- INSTRUCTIONS TO FOLLOW
Show, in full, each line of the data that contains "will".

- Saved data entries
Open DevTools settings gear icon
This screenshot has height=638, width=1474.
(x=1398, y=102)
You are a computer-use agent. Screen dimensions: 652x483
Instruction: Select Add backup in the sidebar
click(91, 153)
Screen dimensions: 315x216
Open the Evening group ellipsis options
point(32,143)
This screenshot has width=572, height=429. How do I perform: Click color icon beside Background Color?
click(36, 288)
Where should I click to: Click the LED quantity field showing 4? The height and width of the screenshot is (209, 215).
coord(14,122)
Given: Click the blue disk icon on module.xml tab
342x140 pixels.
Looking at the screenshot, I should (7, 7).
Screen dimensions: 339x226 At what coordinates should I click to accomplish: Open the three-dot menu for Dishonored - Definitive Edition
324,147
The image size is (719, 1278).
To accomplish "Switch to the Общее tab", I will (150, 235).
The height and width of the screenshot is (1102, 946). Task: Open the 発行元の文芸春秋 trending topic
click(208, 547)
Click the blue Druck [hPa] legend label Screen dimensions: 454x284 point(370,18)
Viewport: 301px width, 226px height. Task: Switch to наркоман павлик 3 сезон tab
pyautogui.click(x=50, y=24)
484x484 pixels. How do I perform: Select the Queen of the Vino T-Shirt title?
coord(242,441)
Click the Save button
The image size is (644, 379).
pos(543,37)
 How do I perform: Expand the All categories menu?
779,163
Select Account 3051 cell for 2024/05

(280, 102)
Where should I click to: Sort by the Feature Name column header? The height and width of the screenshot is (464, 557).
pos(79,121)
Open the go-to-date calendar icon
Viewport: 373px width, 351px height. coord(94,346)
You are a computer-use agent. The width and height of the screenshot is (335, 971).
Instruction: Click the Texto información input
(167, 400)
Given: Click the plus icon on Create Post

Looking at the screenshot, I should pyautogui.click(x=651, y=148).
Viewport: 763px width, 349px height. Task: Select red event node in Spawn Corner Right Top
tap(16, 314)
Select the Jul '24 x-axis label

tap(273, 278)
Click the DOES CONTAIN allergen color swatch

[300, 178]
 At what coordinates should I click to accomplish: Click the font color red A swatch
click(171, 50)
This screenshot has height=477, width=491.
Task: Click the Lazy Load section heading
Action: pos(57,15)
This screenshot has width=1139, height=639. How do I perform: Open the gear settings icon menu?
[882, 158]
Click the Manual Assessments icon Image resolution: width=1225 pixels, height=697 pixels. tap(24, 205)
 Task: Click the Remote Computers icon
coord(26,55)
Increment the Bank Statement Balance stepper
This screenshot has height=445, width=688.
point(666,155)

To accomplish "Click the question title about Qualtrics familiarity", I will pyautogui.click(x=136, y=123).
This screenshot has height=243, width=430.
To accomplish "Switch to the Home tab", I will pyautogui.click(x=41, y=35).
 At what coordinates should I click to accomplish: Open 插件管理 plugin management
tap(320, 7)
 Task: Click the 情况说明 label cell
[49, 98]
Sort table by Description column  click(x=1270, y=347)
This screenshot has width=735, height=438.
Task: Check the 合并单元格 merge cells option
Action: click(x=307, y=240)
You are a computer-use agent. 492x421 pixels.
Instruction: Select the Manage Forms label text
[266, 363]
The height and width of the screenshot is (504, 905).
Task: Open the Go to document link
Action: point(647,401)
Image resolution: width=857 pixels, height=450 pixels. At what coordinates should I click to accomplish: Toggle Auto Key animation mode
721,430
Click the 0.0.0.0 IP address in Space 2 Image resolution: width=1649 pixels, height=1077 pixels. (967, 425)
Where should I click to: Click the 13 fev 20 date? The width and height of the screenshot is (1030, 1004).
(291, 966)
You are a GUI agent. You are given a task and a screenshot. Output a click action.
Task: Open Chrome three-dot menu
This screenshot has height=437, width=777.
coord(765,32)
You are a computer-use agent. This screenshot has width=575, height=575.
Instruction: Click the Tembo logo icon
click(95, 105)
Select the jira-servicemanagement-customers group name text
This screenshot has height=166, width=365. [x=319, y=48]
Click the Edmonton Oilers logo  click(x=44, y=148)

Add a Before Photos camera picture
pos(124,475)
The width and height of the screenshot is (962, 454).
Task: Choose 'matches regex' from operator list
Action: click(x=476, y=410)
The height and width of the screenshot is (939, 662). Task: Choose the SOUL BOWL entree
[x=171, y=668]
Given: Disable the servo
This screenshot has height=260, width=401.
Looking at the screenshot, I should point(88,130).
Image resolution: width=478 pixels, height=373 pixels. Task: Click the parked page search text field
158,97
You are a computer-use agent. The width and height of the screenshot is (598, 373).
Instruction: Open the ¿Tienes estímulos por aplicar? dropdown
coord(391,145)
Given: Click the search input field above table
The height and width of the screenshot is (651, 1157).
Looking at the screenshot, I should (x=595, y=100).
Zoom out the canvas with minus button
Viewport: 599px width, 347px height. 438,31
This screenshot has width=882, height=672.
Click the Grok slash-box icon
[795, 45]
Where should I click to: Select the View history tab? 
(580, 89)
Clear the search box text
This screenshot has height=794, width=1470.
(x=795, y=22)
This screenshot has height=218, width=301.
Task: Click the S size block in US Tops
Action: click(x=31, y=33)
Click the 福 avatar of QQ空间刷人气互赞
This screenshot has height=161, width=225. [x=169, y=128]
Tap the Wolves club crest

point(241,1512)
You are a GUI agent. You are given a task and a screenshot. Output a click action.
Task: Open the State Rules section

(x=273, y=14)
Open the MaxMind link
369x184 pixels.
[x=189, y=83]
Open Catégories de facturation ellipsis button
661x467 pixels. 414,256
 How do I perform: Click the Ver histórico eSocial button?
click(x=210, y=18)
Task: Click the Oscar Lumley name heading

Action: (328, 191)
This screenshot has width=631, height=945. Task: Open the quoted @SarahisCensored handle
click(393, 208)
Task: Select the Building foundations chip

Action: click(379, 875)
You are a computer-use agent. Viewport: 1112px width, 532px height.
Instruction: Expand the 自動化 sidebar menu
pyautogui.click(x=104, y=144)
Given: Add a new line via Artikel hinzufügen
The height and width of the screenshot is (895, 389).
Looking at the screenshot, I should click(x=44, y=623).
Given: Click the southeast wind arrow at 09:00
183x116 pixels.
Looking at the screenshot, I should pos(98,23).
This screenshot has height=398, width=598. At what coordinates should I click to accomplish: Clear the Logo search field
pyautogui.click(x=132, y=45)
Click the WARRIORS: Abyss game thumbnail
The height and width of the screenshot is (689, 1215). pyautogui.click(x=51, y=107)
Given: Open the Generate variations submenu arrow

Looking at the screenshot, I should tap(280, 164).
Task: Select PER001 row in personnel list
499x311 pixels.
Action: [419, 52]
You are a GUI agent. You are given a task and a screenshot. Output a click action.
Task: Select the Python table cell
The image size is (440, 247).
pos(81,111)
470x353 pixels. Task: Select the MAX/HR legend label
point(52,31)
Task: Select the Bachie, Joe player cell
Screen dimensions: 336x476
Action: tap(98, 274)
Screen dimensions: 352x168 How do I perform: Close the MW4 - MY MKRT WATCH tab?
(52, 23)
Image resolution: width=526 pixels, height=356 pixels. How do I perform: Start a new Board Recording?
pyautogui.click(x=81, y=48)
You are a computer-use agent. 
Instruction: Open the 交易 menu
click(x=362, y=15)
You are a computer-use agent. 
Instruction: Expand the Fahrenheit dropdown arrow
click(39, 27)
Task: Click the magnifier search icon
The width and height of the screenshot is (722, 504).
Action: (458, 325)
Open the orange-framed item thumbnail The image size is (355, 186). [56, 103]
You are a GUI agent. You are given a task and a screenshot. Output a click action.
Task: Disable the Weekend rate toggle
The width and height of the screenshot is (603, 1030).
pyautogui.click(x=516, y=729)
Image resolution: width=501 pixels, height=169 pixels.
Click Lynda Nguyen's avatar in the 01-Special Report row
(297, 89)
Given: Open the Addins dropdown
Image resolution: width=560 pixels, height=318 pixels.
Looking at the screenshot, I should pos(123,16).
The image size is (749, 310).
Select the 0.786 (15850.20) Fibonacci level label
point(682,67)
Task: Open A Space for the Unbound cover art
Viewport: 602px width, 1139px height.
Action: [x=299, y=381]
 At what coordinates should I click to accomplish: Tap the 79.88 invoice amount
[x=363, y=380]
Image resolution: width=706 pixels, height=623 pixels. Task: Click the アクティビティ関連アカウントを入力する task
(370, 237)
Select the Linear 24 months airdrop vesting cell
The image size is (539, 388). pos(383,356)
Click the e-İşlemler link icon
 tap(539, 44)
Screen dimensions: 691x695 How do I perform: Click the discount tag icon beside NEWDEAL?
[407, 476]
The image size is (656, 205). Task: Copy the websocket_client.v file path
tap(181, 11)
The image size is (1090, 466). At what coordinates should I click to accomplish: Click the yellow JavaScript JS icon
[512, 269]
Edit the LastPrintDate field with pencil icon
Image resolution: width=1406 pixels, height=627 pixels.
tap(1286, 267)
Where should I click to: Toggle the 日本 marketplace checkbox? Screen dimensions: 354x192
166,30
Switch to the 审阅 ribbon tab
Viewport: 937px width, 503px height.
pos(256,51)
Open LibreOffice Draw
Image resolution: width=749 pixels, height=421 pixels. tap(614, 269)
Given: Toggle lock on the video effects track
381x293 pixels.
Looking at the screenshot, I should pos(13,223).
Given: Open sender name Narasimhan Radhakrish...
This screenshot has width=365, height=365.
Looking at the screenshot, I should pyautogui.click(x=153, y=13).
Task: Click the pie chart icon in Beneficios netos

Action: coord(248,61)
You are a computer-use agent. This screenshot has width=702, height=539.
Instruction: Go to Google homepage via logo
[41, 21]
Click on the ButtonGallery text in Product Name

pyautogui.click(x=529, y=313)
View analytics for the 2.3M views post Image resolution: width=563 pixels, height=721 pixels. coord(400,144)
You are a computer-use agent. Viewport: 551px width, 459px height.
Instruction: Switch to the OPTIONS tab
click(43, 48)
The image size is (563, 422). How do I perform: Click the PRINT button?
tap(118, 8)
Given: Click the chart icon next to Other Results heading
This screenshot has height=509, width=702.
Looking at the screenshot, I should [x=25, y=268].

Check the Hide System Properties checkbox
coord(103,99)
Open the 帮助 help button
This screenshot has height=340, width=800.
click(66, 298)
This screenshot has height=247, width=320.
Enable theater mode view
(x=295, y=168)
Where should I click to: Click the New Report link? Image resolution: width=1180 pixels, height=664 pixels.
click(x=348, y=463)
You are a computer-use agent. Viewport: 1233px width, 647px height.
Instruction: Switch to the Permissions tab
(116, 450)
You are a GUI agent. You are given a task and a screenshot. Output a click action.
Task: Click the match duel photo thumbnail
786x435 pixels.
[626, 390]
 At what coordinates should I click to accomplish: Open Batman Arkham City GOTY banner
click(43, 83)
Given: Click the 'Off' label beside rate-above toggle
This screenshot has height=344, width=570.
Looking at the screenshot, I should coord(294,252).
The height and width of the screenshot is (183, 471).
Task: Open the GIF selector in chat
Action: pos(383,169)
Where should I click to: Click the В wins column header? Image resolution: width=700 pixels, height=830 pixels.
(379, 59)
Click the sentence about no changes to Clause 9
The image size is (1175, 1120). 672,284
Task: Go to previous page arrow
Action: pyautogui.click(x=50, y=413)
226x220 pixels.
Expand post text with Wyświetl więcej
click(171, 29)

- WRITTEN SOLUTION
To accomplish "Switch to the Общее tab", I will (150, 235).
To accomplish "Click the question title about Qualtrics familiarity", I will pyautogui.click(x=136, y=123).
To accomplish "Switch to the Home tab", I will pyautogui.click(x=41, y=35).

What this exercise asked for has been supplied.